A 2004 city law approved by Columbia voters treats such cases as low-level, municipal court offenses similar to traffic citations. Violators are typically given a summons to appear in court but not arrested.
The university police force follows more stringent state procedures for marijuana arrests — meaning Green-Beckham, linebacker Torey Boozer and wide receiver Levi Copelin were handcuffed and driven to the university police department after a patrol officer smelled pot in a white Lincoln Navigator sitting in a parking lot near Memorial Stadium shortly before midnight on Oct. 3. The students were released after providing fingerprints and mug shots.
Soon after the player arrests and criticism from student drug reform activists, campus Police Chief Jack Watring said he would review the procedures.
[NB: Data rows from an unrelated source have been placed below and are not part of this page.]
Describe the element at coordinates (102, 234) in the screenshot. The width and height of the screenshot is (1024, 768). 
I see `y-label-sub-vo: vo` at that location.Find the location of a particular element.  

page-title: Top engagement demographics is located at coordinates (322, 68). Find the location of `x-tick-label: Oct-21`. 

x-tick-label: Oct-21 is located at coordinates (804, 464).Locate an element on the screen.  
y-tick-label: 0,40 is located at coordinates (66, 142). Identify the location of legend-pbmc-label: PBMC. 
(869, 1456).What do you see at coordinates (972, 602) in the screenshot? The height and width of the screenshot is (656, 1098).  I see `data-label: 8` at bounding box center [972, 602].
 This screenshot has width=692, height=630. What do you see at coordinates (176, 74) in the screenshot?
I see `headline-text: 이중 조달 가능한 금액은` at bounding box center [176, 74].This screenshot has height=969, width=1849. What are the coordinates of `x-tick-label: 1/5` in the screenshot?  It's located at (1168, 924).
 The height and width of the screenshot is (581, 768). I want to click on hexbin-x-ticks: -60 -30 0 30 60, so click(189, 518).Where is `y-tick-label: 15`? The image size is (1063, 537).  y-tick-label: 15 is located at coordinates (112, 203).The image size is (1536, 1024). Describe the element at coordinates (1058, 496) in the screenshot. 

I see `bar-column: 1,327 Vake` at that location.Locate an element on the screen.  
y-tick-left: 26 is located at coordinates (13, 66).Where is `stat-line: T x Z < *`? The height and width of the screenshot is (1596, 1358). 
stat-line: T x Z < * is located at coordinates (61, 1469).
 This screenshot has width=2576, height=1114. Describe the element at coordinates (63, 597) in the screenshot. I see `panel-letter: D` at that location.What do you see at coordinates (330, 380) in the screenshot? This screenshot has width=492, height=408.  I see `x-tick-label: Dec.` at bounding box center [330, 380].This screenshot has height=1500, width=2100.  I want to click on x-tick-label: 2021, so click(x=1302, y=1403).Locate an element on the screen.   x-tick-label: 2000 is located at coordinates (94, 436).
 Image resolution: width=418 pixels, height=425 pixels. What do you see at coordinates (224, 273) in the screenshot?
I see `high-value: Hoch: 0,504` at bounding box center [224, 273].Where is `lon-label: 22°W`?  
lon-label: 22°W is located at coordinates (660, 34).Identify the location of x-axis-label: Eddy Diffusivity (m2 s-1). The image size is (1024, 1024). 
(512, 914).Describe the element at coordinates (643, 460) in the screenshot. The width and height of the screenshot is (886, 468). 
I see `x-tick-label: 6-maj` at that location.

Watring also said that he was unaware city officers didn’t arrest pot possession offenders, despite the law being in effect for eight years.
After consulting with municipal Judge Robert Aulgur, Watring said there are no plans to change campus police arrest procedures.
“We are not changing anything we do,” Watring said. “There is some criticism that we treated the athletes differently. That is absolutely not the case. We treated the athletes exactly the same way we treated all the others.”
Senior nursing student Alexis Lyle, president of the campus chapter of the National Organization for the Reform of Marijuana Laws, called the campus arrest policy a slap in the face to the Columbia voters who approved the 2004 ballot initiative.
“A lot of people who vote in Columbia, Missouri, are students,” she said.” It’s not like there’s a separate election for us.”
Lyle said the university’s stance fits into a pattern of government officials in Missouri disregarding citizens’ more lenient stances on marijuana. In the southwest Missouri city of Springfield, elected leaders in late September repealed a citizen-driven ordinance that lowered punishments for small amounts of marijuana — an ordinance modeled after Columbia’s statutes.
The council initially adopted the marijuana petition but made it clear they planned to overturn the change.
“It saddens me that judges and police chiefs and politicians would try to deny us these rights,” she said.
Watring also defended his earlier public comments about the city’s marijuana arrest procedures.
“We don’t have everyday contact with the Columbia Police Department,” he said. “They have their own policies and procedures.”
“When I said we weren’t aware of what they’re doing, there’s no reason for us to be aware of what they’re doing,” he added. “They do their thing, we do our thing.”
City residents found to have violated the more lax marijuana possession laws must still be booked after their trial, the chief said, calling the decision to immediately process marijuana suspects one that is partially about convenience.
“They do it after they go to court. We do it before we go to court,” he said, estimating that the campus police department makes two to three such arrests weekly when school is in session.
Once in city court, violators typically pay a fine of no more than $250 and receive community service in lieu of jail time. The conviction is dropped if the offender stays out of legal trouble for another year, though repeat offenders and those with felony convictions are exempt.